Version tested: Xbox 360
Let it be known that the Rockworm is our friend. Sure, he's large and unfriendly. And he's a family-sized centipede covered in stone cladding, so he's never going to be prime romance material. And he looks like just another thing to shoot at - and Gears of War 2 already has no problems on that front whatsoever. But for his twenty or so minutes of screen time, he's actually there to serve a more interesting purpose. His slow crawl and bulletproof hide mean he's a perfect piece of movable cover, and his hunger for the glowing fruit that hangs from cavern ceilings means you can steer him around by shooting down chunks of bait. Before you know it, you're using him to glide past enemy gun emplacements for easy headshots. So who cares if he's got sticky mandibles where his face should be? Yay for the Rockworm.

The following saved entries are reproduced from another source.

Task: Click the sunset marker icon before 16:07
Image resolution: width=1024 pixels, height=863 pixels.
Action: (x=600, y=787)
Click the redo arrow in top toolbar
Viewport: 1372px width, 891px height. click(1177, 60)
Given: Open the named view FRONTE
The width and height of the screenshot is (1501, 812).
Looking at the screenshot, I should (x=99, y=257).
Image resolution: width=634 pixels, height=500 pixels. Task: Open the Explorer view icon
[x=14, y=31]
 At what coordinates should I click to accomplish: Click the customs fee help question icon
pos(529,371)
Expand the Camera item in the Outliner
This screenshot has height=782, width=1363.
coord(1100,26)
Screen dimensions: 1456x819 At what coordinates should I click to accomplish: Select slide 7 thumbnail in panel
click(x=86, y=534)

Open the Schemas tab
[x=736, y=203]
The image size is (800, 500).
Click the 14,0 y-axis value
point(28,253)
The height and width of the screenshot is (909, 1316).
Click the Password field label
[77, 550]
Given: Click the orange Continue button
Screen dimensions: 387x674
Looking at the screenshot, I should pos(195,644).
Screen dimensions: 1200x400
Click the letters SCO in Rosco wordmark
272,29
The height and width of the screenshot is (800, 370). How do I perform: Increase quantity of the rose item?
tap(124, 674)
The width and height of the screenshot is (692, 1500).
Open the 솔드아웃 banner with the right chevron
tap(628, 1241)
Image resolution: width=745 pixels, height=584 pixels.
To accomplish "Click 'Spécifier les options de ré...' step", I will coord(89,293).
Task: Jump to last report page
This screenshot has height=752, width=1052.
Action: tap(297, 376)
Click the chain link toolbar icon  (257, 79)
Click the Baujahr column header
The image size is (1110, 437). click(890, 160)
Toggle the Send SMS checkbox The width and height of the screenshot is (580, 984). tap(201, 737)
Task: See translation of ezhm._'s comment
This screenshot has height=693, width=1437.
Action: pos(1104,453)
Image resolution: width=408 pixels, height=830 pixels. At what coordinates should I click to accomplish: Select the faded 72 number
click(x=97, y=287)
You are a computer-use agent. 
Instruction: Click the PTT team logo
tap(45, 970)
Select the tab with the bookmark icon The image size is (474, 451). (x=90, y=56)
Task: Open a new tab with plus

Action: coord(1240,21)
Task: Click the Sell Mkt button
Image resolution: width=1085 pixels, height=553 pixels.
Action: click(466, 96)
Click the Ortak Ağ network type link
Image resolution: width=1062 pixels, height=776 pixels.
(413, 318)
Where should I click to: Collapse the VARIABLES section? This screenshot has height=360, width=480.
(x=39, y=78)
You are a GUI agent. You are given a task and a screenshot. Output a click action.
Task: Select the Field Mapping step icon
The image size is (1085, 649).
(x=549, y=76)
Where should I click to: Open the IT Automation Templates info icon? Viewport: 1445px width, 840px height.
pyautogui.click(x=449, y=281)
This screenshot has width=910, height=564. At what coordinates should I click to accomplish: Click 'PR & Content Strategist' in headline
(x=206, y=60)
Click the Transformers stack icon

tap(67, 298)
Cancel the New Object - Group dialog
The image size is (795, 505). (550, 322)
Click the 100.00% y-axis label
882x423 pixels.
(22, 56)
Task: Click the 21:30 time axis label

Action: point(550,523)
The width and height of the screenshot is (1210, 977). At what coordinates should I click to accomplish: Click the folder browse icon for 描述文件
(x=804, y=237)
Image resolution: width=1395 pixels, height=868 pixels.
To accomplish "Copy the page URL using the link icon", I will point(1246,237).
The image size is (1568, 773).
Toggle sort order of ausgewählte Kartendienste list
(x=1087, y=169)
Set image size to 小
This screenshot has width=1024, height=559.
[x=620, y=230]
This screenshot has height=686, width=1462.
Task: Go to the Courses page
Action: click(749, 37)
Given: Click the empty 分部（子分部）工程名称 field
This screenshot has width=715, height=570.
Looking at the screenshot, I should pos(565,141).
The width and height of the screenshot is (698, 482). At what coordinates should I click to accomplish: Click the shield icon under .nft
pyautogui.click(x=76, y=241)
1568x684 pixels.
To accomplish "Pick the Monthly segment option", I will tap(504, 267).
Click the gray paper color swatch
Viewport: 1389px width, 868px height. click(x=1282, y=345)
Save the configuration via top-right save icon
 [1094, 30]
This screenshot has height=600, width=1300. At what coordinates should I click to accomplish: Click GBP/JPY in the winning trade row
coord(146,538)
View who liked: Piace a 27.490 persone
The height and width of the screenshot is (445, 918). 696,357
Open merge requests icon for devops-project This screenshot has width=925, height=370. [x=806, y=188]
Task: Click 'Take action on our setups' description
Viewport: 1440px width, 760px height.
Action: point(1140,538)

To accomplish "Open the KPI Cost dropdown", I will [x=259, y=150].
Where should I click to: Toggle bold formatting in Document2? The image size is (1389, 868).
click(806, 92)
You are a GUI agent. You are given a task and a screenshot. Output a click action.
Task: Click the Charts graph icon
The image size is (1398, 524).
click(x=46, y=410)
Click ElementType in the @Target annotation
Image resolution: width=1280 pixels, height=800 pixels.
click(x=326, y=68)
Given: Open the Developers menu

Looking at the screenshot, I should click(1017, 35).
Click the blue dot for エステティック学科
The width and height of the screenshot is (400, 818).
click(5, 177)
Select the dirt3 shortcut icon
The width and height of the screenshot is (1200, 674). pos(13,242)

As well as all that, as you're beginning to suspect, he's also a handy tell. Because rather than reinventing an experience that was already ticking over fairly nicely, Gears 2 builds on the first game's framework at every opportunity. The game's opening teaser - an exhilaratingly familiar fifteen minutes in a Locust-infested hospital - could have been sliced out of the original title, but from that point on Epic's designers head for ground less beaten, switching pace, scrambling objectives, and mixing up the scenery. There are new vehicles, including the mutant offspring of an Advance Wars tank and a white-trash monster truck, a handful of weighty additions to the arsenal, and a few fresh enemies. There are even new moves - including a range of charmingly brutal finishers, the option to use downed Locusts as shields, and the frantic chainsaw duels.
And yet, while all of these elements are entertaining additions, it's ultimately the careful staging rather than the new toys that defines the experience. Our friend the Rockworm may resemble Iron Maiden cover art, but there's an undeniable touch of mirror-world Miyamoto to him; a willingness to explore the slightly outlandish potential of creatures and environment. It reminds you, once again, that beneath the grunting dialogue, the Tabasco-strength attitude, and the David Icke narrative of mankind hassling nasty lizard types, Gears of War has more going on upstairs than it gets credit for.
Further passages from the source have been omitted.